Kiki Rice remembers the feeling. The bitter emotions she felt sitting on the training table in UCLA’s locker room in Albany, N.Y., while processing yet another Sweet 16 loss.

A year later, the shock has worn off, but the disappointment has remained. UCLA’s star point guard wants to make her third trip to the NCAA regional semifinal the charm.

“Coming out here the last two times and not having won really is a sour taste in all our mouths,” Rice said. “[We learned] the extra competitiveness and energy that we’ll play with because we don’t want to have that same feeling again.”

UCLA, which will face No. 5 seed Mississippi at 7 p.m. PDT Friday at Spokane Arena, is in the Sweet 16 for the seventh time in the last 10 years. After the Bruins (32-2) blew out Richmond in the second round, their celebration was business-like.

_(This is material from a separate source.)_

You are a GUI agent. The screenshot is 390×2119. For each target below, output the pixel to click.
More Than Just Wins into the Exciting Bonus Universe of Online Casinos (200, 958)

They quickly assembled in the handshake line then walked around the court to salute their home fans.

An appearance during the second weekend of the NCAA tournament is now “an expectation” for the program, coach Cori Close said after the second round.

“We’re going to have habits that lead us to those places,” she added, “and now we’ve got to push the envelope.”

UCLA has reached the NCAA Elite Eight only twice and not since 2018. The program’s first top-rated recruiting class — led by current WNBA veterans Jordin Canada and Monique Billings — anchored the historic season that brought the Bruins to the regional final for the first time since 1999.

The program’s second No. 1 recruiting class is ready to go even further. Rice, Gabriela Jaquez and Londynn Jones formed the core of the group that pushed South Carolina to the brink twice as freshmen. That season, a Sweet 16 run that ended against No. 1-seeded South Carolina felt like an overachievement. A disappointment against Louisiana State as sophomores was a necessary motivational setback.

Players remembered how uncomfortable LSU made them during the 78-69 loss when they lined up during spring workouts to run through a set for the umpteenth time. They set their alarm clocks for early morning workouts. Coaches, managers and scout team members arrived early and stayed late to rebound.

Close called this team “the hardest-working group I’ve ever had a chance to be around as a collective whole.”

“Our team really understands that all the work that we’ve put in since we lost the last Sweet 16 is applying now,” Jaquez said. “It’s really hard to see that at that time because it’s so far away but in reality, it’s going to apply. … We understand that we all had to individually get better, and as a team, collectively get better and understand that we don’t like that feeling and we can change it so let’s do that.”

Instead of landing in a regional on the other side of the country like when they were sent to Albany, N.Y., and matched up with the defending national champions in the Sweet 16, the Bruins’ historic regular season positioned them well for the postseason. They grabbed the No. 1 overall seed, remained on the West Coast for their regional and were placed in a bracket that has no conference tournament champions remaining in the regional semifinals.

If the Bruins get past their reunion with former teammate Christeen Iwuala, who was part of UCLA’s vaunted recruiting class before transferring to Ole Miss this season, they will face No. 2 North Carolina State or No. 3 LSU on Sunday for a place in the Final Four. The potential rematch against the team that knocked the Bruins out of the tournament last season sent murmurs around UCLA’s selection show watch party last week.

“I know what this team wants at the end of the day, and we have all the parts to do it,” center Lauren Betts said. “I just think it’s going to be us stopping us at the end of the day.”